Narrow the data below down to the lines containing "computer".

*** Record set ***

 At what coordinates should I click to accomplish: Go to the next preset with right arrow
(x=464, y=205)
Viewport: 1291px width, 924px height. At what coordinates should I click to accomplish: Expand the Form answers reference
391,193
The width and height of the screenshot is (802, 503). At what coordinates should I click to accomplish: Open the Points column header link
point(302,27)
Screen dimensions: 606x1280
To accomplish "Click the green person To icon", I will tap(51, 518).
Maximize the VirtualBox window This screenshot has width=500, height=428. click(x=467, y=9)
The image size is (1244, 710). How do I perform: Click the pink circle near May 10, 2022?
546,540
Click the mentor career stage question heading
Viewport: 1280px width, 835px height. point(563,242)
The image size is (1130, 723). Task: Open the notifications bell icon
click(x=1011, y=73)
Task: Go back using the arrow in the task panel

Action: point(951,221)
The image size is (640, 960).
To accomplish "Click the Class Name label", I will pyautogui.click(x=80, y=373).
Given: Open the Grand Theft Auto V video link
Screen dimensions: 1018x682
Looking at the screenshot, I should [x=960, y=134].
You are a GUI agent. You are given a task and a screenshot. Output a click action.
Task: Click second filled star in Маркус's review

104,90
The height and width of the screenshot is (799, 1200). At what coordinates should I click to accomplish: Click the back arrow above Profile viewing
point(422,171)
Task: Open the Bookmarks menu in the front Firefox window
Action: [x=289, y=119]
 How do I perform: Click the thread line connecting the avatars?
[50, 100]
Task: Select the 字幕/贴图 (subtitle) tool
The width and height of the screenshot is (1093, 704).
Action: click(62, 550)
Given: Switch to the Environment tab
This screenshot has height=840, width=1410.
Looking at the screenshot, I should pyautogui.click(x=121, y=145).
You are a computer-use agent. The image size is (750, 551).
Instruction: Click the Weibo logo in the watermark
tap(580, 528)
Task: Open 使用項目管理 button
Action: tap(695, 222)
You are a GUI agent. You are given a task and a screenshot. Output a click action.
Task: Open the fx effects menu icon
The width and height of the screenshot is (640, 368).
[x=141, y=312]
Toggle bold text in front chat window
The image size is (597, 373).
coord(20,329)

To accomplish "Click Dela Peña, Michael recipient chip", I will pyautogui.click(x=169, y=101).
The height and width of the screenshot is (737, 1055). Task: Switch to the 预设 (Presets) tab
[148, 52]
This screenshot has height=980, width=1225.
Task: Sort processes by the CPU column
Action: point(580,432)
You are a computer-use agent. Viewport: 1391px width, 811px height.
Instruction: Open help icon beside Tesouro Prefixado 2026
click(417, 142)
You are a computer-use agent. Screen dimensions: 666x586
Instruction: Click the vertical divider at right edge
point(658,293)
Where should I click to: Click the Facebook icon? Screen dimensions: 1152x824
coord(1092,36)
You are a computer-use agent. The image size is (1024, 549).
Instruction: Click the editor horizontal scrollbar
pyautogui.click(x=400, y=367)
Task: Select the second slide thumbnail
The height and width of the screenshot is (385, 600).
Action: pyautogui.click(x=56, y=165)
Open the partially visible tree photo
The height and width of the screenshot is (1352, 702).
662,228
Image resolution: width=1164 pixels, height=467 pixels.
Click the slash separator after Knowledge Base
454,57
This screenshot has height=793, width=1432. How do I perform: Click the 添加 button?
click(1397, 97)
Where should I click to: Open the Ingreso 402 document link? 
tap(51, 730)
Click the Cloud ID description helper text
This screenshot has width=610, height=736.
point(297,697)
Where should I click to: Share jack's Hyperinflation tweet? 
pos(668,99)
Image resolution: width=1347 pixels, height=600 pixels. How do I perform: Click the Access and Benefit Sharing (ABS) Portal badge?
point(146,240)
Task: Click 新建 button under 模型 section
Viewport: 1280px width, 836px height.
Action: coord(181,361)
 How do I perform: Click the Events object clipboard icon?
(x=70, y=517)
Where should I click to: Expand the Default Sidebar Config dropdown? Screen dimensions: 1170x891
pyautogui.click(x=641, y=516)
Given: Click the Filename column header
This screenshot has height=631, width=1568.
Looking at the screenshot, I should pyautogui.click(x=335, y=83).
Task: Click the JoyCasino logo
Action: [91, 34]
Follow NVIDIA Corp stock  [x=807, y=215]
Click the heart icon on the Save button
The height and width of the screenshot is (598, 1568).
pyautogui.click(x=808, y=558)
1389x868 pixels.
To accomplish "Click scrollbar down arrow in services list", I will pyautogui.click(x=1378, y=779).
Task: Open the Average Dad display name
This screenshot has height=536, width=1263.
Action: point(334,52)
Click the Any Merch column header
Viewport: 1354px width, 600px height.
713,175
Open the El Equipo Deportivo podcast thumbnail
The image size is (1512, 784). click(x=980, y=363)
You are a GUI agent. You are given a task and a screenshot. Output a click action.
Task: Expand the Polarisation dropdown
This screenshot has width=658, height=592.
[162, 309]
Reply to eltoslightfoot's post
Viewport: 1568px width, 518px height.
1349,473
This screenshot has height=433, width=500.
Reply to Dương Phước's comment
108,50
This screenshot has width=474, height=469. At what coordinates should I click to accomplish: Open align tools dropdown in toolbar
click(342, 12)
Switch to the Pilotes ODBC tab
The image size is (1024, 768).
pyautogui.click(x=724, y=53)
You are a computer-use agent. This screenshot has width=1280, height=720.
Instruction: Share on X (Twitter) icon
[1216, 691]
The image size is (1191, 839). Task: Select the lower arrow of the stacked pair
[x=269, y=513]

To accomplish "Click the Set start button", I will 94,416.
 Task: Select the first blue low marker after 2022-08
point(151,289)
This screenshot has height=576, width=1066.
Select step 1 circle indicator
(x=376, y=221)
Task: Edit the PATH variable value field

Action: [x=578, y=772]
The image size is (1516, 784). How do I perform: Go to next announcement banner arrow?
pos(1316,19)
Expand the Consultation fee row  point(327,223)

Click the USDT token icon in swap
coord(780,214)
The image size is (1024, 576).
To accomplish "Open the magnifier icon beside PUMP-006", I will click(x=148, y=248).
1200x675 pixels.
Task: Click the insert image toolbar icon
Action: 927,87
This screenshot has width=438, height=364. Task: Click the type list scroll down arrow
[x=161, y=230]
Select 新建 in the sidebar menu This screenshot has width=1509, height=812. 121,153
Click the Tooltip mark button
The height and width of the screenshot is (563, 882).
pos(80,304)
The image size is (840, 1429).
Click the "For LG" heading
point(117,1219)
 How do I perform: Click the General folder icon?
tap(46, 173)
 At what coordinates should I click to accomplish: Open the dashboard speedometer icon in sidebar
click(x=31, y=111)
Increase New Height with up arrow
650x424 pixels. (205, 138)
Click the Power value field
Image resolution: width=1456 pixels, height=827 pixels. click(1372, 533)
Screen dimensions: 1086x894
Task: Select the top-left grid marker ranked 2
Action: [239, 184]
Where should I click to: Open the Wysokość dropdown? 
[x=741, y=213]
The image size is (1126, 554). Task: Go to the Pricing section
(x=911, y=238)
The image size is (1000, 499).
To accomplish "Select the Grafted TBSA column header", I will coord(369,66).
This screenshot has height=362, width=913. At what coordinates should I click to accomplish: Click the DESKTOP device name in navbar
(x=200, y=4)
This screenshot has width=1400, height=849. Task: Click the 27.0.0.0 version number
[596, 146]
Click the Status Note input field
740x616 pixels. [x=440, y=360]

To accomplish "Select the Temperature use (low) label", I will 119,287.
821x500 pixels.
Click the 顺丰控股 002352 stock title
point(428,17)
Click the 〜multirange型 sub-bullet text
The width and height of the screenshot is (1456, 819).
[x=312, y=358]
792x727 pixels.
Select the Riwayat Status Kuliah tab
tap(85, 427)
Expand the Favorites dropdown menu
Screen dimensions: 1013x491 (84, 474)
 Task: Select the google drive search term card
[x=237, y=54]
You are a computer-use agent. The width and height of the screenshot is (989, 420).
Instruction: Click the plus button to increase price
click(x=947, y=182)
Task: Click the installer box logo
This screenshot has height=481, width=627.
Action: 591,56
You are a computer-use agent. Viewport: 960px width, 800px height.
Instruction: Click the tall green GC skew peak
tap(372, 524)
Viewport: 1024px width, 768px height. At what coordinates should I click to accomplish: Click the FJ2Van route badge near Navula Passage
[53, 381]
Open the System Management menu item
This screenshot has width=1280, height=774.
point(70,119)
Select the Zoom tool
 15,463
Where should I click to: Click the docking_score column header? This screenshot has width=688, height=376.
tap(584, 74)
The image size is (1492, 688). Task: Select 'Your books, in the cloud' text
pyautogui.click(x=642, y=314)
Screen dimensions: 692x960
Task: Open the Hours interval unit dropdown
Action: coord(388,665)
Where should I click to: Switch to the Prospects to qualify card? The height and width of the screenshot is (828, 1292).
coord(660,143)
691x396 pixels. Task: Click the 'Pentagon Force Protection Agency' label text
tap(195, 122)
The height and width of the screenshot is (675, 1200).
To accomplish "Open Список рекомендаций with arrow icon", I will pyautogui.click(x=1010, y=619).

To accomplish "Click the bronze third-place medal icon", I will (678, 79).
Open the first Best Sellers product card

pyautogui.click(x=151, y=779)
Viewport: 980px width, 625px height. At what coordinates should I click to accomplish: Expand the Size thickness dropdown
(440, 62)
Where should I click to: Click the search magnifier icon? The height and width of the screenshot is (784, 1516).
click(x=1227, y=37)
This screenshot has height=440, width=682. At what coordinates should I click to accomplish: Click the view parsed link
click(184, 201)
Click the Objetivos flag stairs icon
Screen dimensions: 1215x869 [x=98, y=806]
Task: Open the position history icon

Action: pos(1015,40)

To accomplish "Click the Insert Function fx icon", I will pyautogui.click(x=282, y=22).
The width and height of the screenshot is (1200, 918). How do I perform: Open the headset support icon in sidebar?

*** End of Record set ***

- Output:
You are a computer-use agent. The image size is (750, 551).
You are a computer-use agent. Viewport: 1391px width, 811px height.
You are a computer-use agent. Screen dimensions: 666x586
You are a computer-use agent. The image size is (1024, 549).
You are a computer-use agent. This screenshot has width=1280, height=720.
You are a computer-use agent. The width and height of the screenshot is (989, 420).
You are a computer-use agent. Viewport: 960px width, 800px height.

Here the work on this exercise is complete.